#### Dataset extract

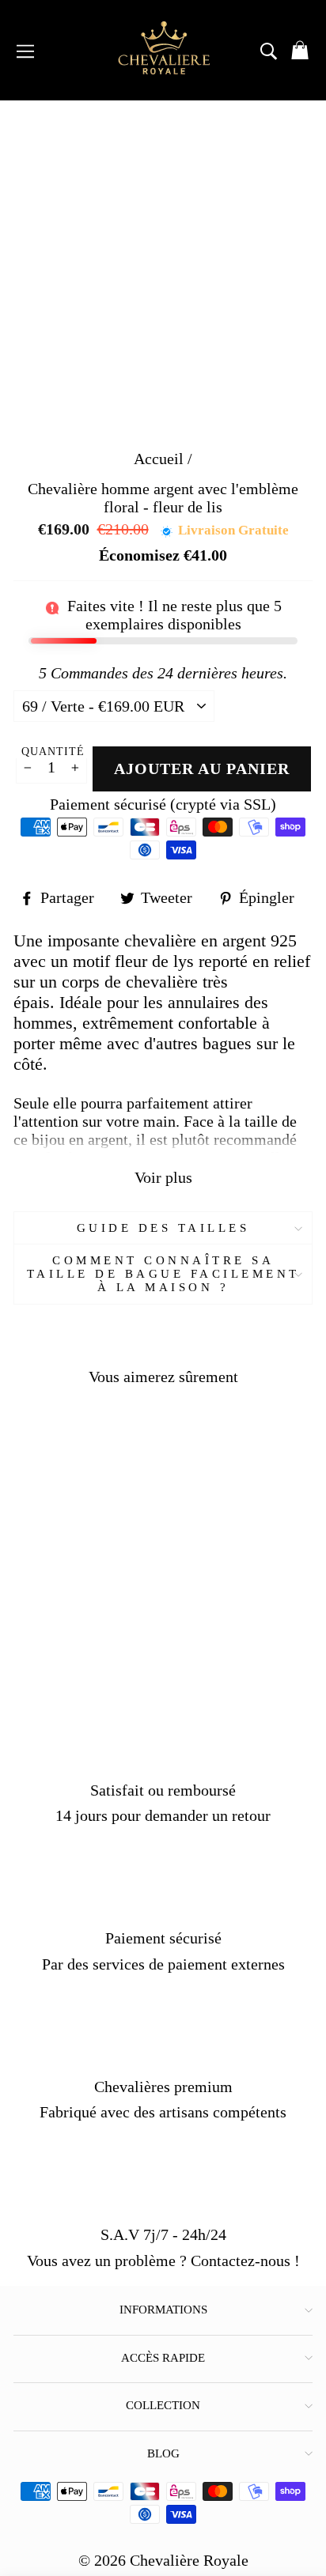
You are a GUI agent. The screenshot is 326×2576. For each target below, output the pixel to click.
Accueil (159, 458)
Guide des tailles (163, 1228)
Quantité (53, 751)
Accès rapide (163, 2357)
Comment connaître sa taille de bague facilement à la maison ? (163, 1274)
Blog (163, 2453)
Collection (163, 2405)
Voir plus (163, 1177)
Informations (163, 2309)
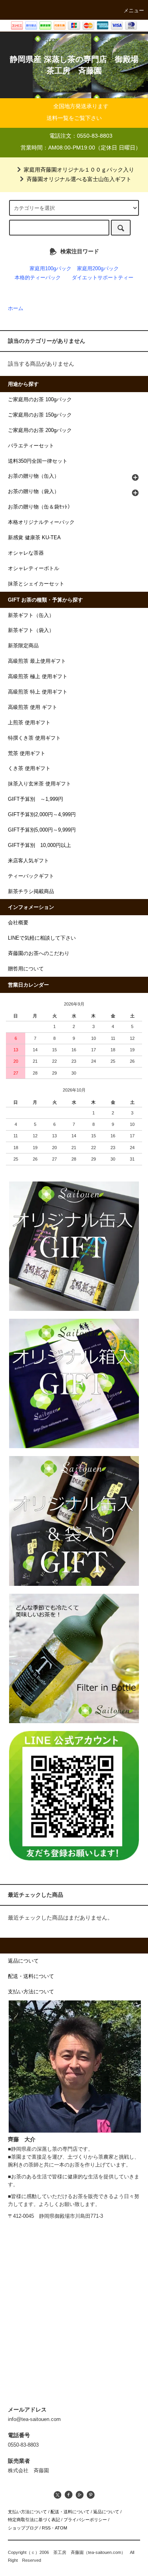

########

[How to complete this task]: The lines from the one containing "Accueil (159, 458)" through the last line above are to be repeated exactly, and only those. Any pictures must be left out.

[Output]:
Accueil (159, 458)
Guide des tailles (163, 1228)
Quantité (53, 751)
Accès rapide (163, 2357)
Comment connaître sa taille de bague facilement à la maison ? (163, 1274)
Blog (163, 2453)
Collection (163, 2405)
Voir plus (163, 1177)
Informations (163, 2309)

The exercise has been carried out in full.